- _Goal of the exercise_:
All that should be output is the block of lines below from the line with "You are a GUI" to the line with "Click the 詳細設定", both included, exactly as written.

(Dataset items)

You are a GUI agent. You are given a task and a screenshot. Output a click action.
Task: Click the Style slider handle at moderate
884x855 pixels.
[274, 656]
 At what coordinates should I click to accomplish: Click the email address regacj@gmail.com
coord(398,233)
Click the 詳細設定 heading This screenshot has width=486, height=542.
--
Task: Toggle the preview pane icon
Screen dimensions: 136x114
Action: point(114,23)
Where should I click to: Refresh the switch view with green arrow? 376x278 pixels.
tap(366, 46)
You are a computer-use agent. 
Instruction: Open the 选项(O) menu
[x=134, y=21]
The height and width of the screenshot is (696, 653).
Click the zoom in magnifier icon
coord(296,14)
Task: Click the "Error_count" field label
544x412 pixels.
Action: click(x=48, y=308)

- _Answer space_:
You are a GUI agent. You are given a task and a screenshot. Output a click action.
Task: Click the Style slider handle at moderate
884x855 pixels.
[274, 656]
 At what coordinates should I click to accomplish: Click the email address regacj@gmail.com
coord(398,233)
Click the 詳細設定 heading This screenshot has width=486, height=542.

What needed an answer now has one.